Despite these precautions, financial market experts were concerned about the possible manipulation of Bitcoin’s price. The Futures Industry Association (FIA) issued the following statement:

“We remain apprehensive with the lack of transparency and regulation of the underlying reference products on which these futures contracts are based and whether exchanges have the proper oversight to ensure the reference products are not susceptible to manipulation, fraud, and operational risk.”

Likewise, the CFTC (Commodity Futures Trading Commission) cautioned traders saying

“Bitcoin is a commodity unlike any the commission has dealt with in the past. We expect that the futures exchanges, through information sharing agreements, will be monitoring the trading activity on the relevant cash platform”.

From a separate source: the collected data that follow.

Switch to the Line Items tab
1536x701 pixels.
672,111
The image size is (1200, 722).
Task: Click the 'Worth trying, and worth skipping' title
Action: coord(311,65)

Yesterday, the Bitcoin derivative contract expiring in January 2018 changed hands at $18,740, which is a premium of more than $2,000 compared to the spot market. Nearly 2,700 contracts were traded, with the lowest traded price being $15,000. The cash settlement at expiry will be based on the closing price provided by Gemini Exchange, the 22nd largest exchange by volume traded (according to CoinMarketCap.com).

Gemini Exchange is owned by the twins Cameron and Tyler Winklevoss. To make Bitcoin futures a success, CBOE is offering commission free trading for one month. For the first time in decades, the futures industry is trying to manage risk that may arise from a highly volatile and unregulated asset.